Our Tenuous – and Crucial – Microchip Dependency

Michael EdesessNo piece of technology is more crucial than the microchip. Its supply was central to the cause of the post-COVID-19 inflation, and the stability of the U.S.-China relationship hinges on its manufacture.

Chris Miller’s must-read book “Chip War,” winner of the Financial Times business book of the year award, could not have been published at a more opportune time. At its publication date in October 2022, the world was emerging from a crippling COVID-19 pandemic. The pandemic illustrated crucial linkages that the complacent globalized world of commerce had blithely came to depend on, but that events revealed were unreliable.

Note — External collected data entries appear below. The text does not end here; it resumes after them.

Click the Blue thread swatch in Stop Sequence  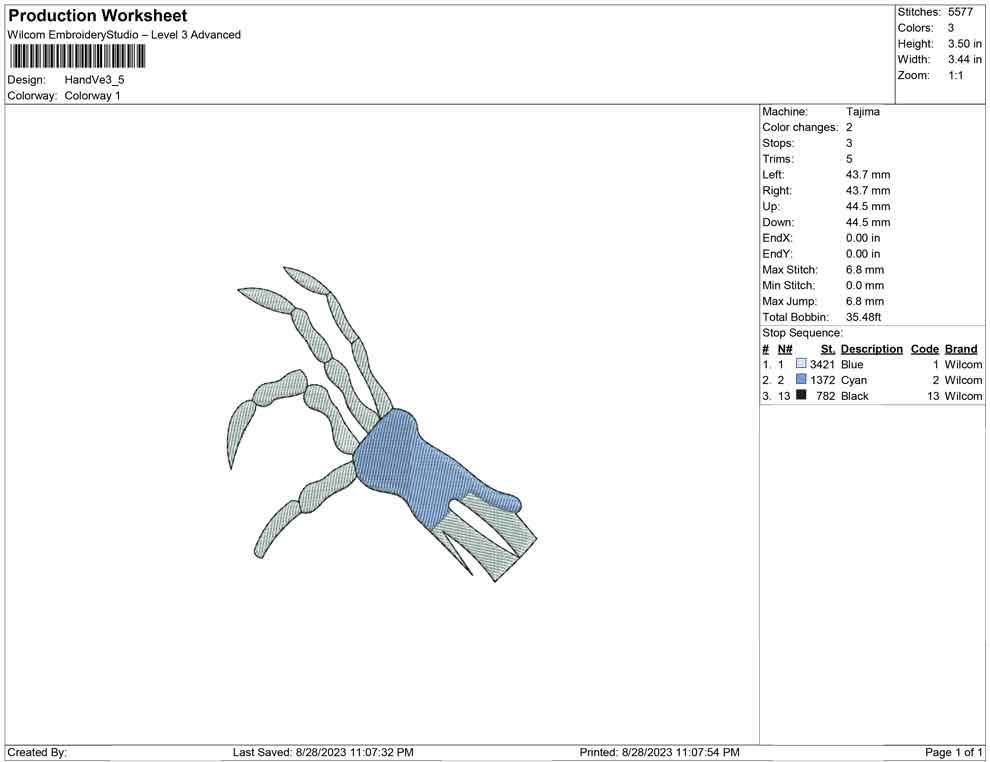(x=800, y=364)
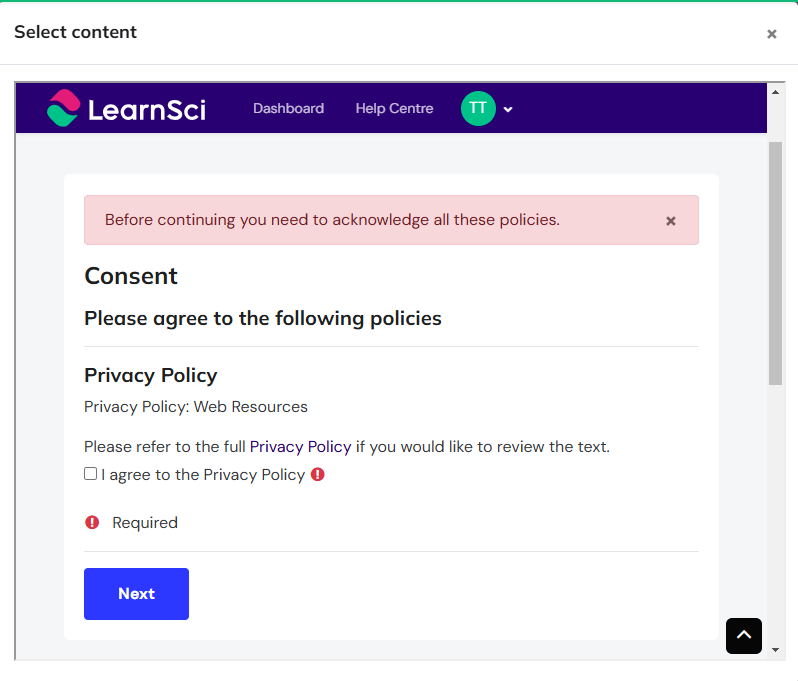Click the 'Privacy Policy: Web Resources' text
The width and height of the screenshot is (798, 681).
(196, 407)
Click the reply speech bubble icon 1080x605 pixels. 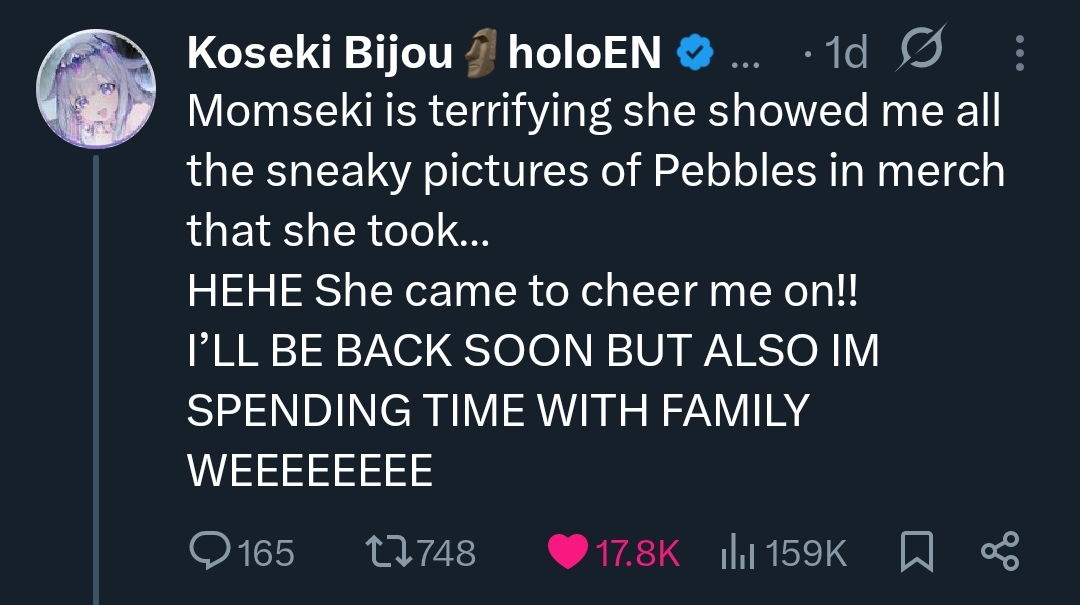click(x=210, y=552)
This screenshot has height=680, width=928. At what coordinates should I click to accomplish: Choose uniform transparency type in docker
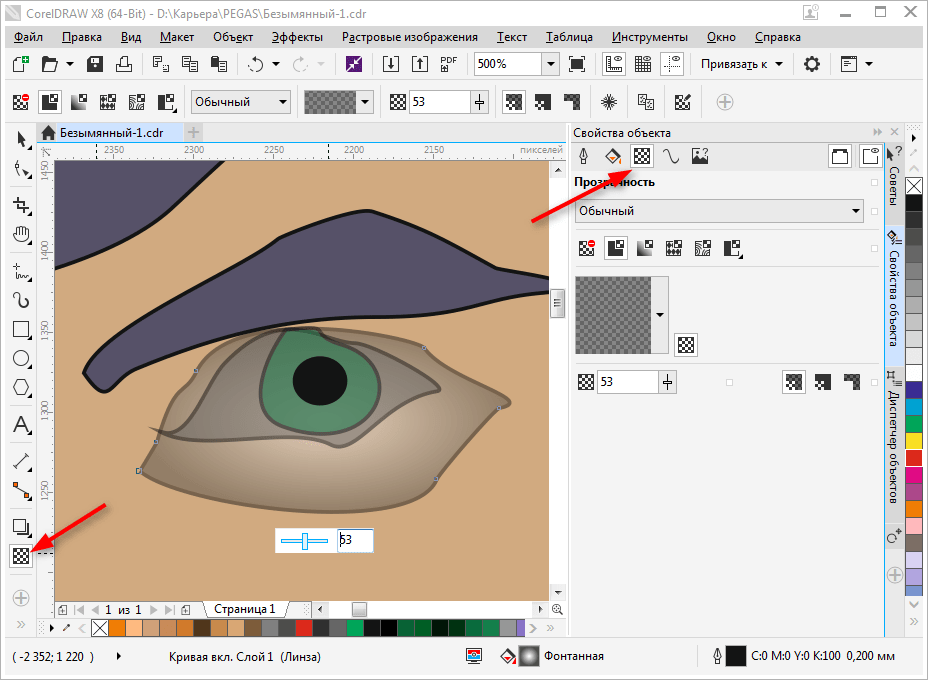click(x=616, y=246)
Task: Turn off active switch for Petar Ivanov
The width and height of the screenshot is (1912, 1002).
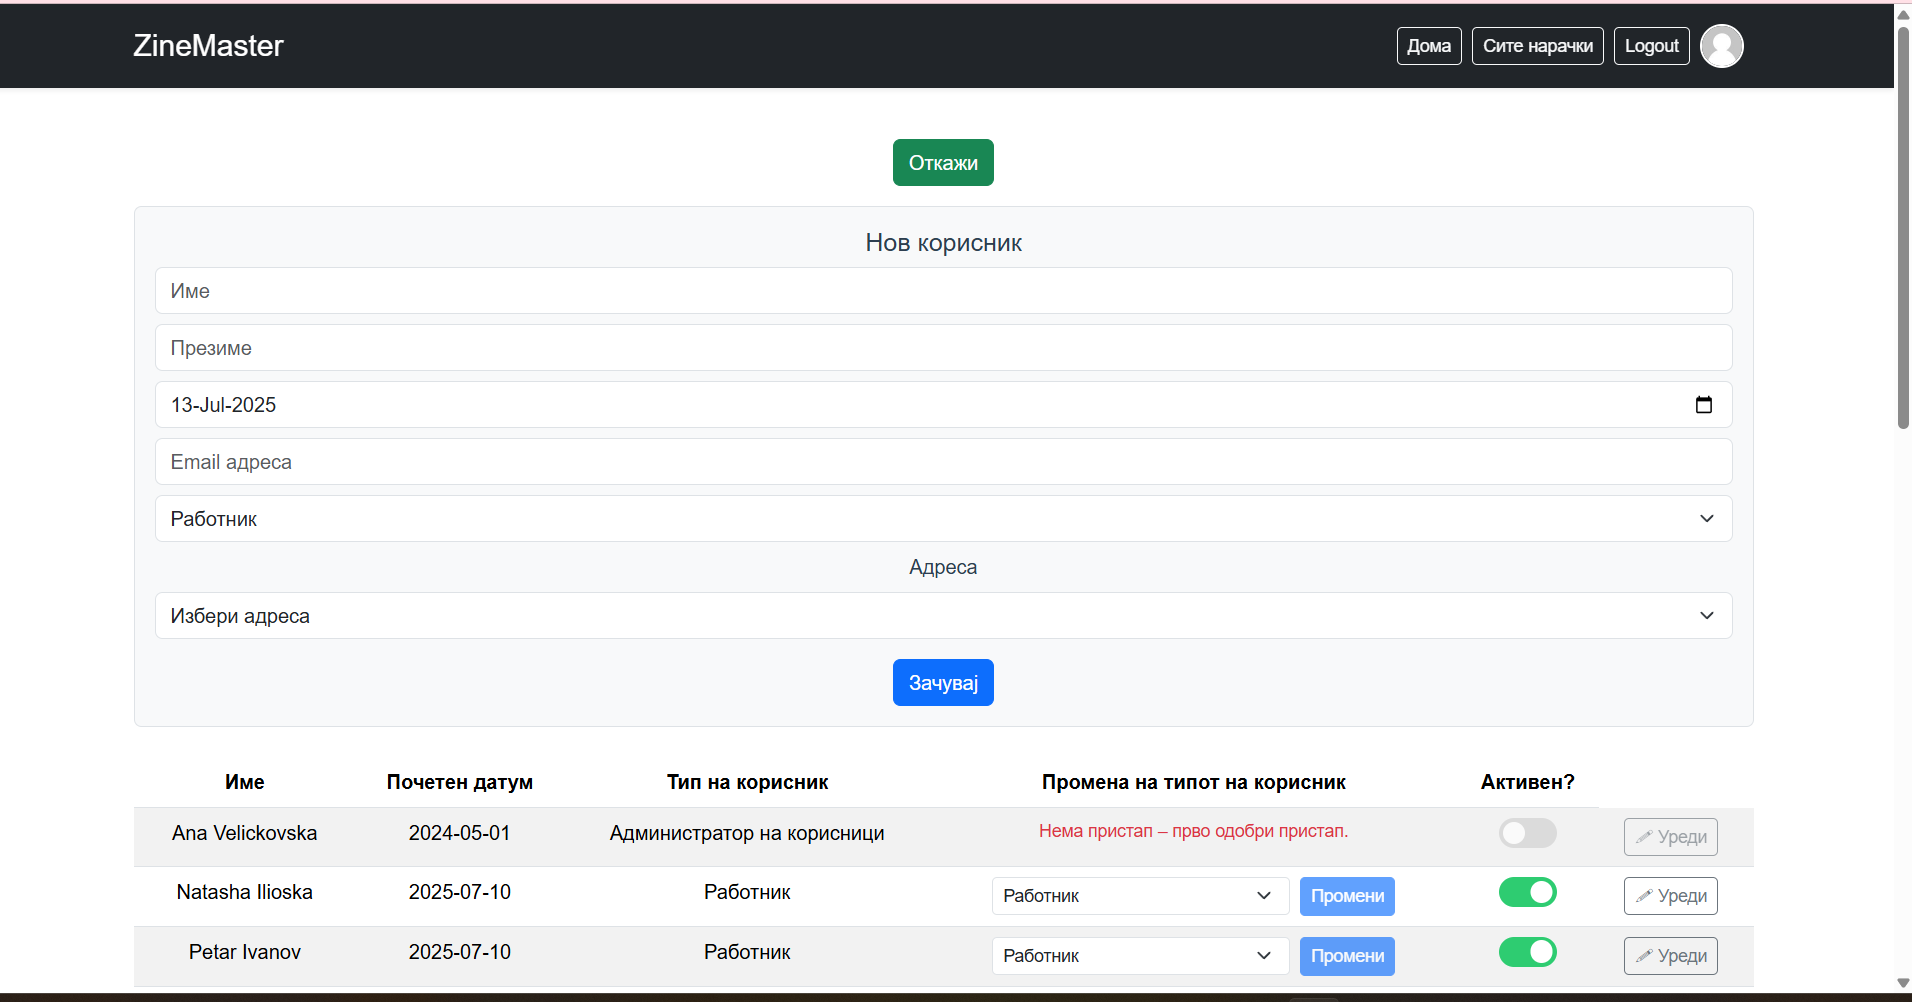Action: point(1527,952)
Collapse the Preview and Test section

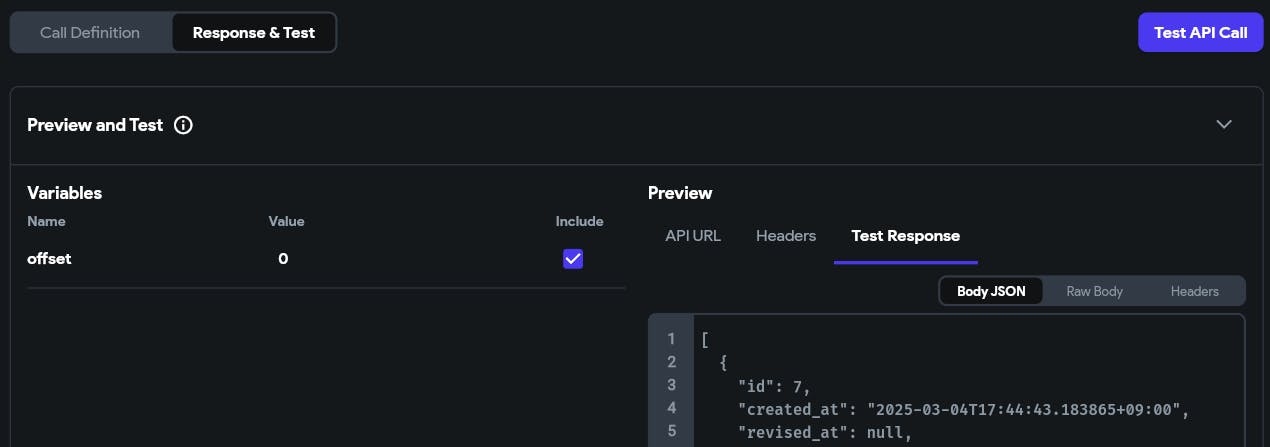[1224, 125]
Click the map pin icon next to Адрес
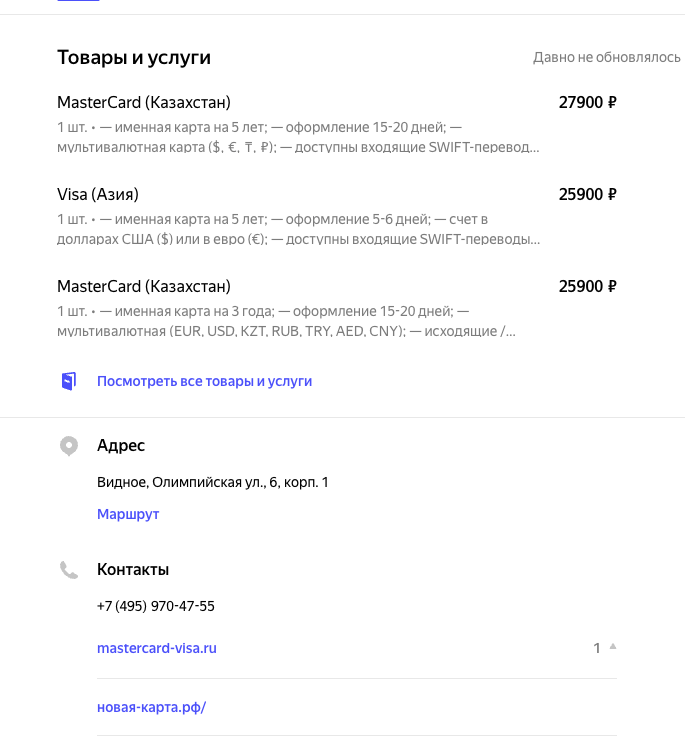 pyautogui.click(x=69, y=446)
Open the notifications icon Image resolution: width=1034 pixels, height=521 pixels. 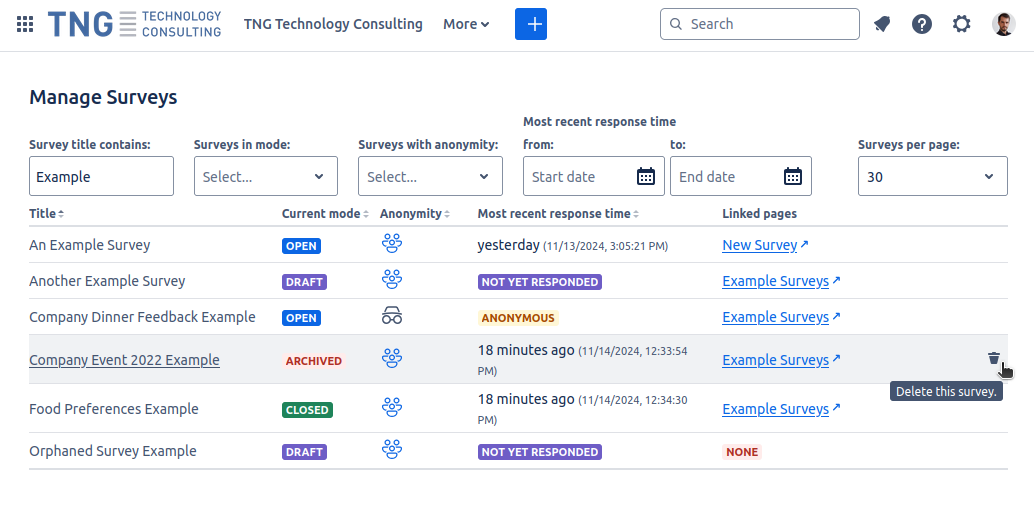coord(881,24)
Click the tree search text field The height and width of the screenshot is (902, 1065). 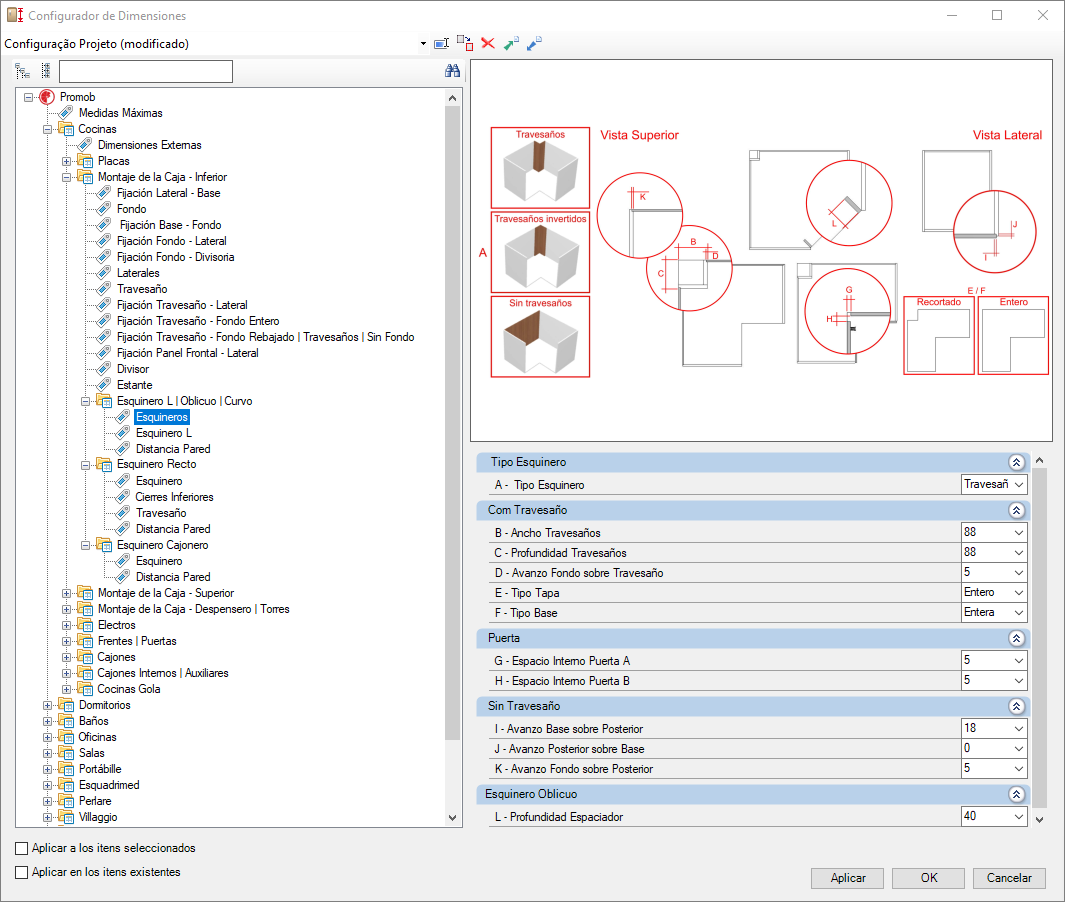pyautogui.click(x=145, y=71)
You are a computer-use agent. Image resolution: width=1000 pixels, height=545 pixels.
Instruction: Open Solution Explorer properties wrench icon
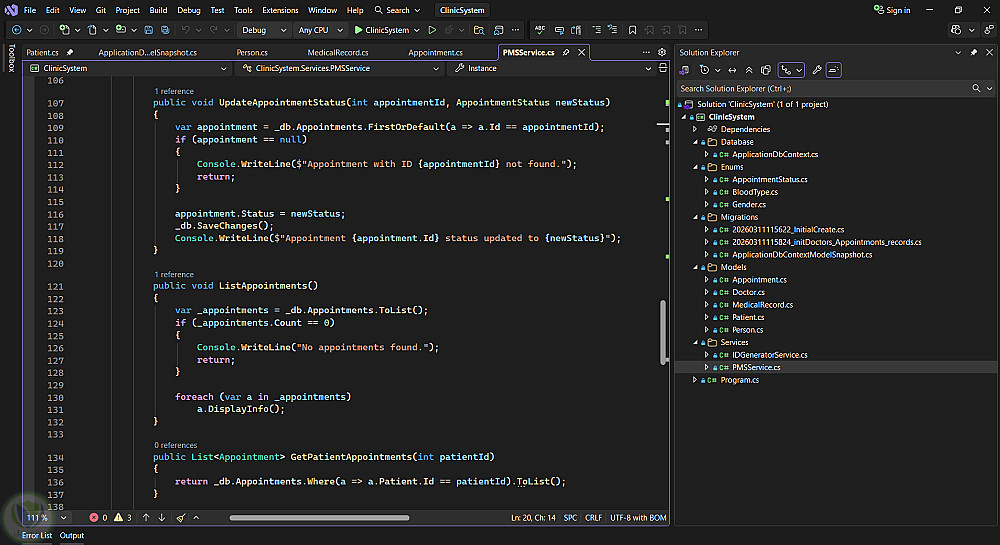[x=817, y=70]
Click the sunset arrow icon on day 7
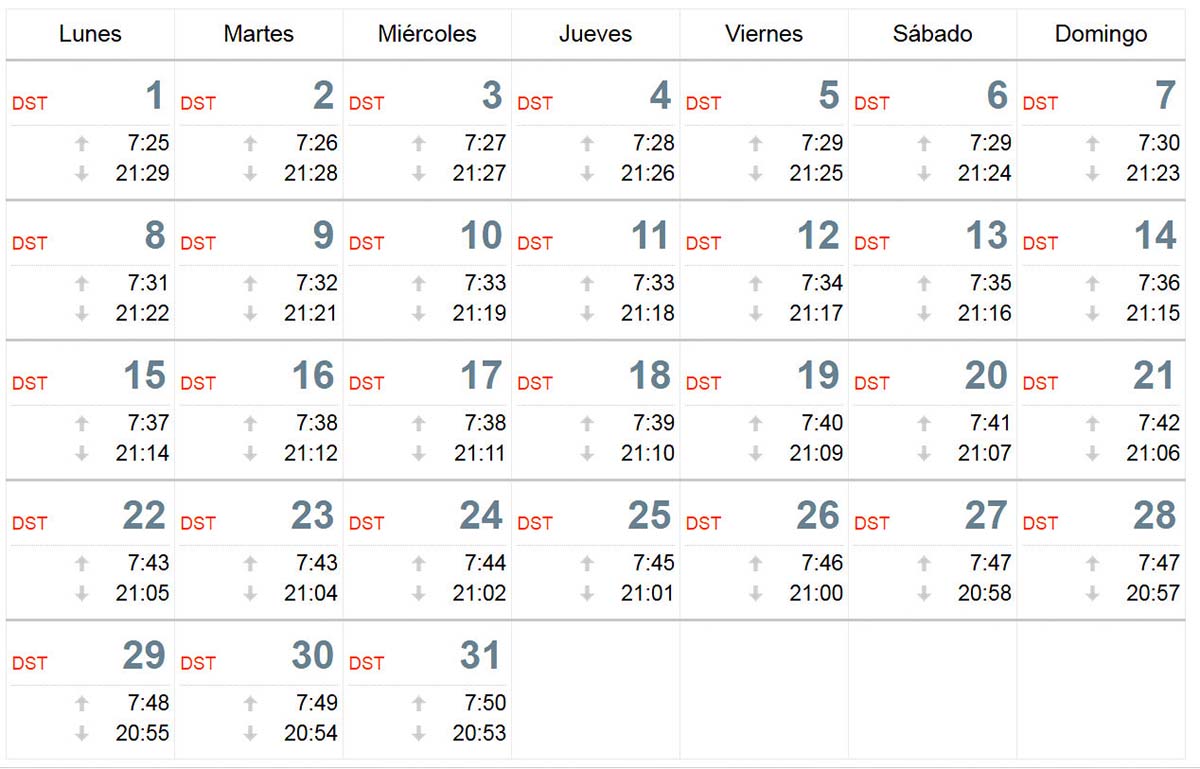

Specialization in the hyperefficient supply chain created two vulnerabilities that were barely recognized before COVID-19, but that became central during the pandemic. Almost all personal protective equipment (PPE), including rubber gloves and surgical masks, were made in China. When demand for them suddenly ballooned when China was under lockdown, there were severe shortages. The shortages led to brutal competition for PPE, between countries and even states of the United States and the federal government.

Second, 60% of all microchips and 90% of the most advanced ones are made in Taiwan, almost all of them by a single Taiwanese company, TSMC. And the incredibly expensive and technologically advanced machinery that TSMC needs to fabricate those microchips is made by a single Dutch company, ASML.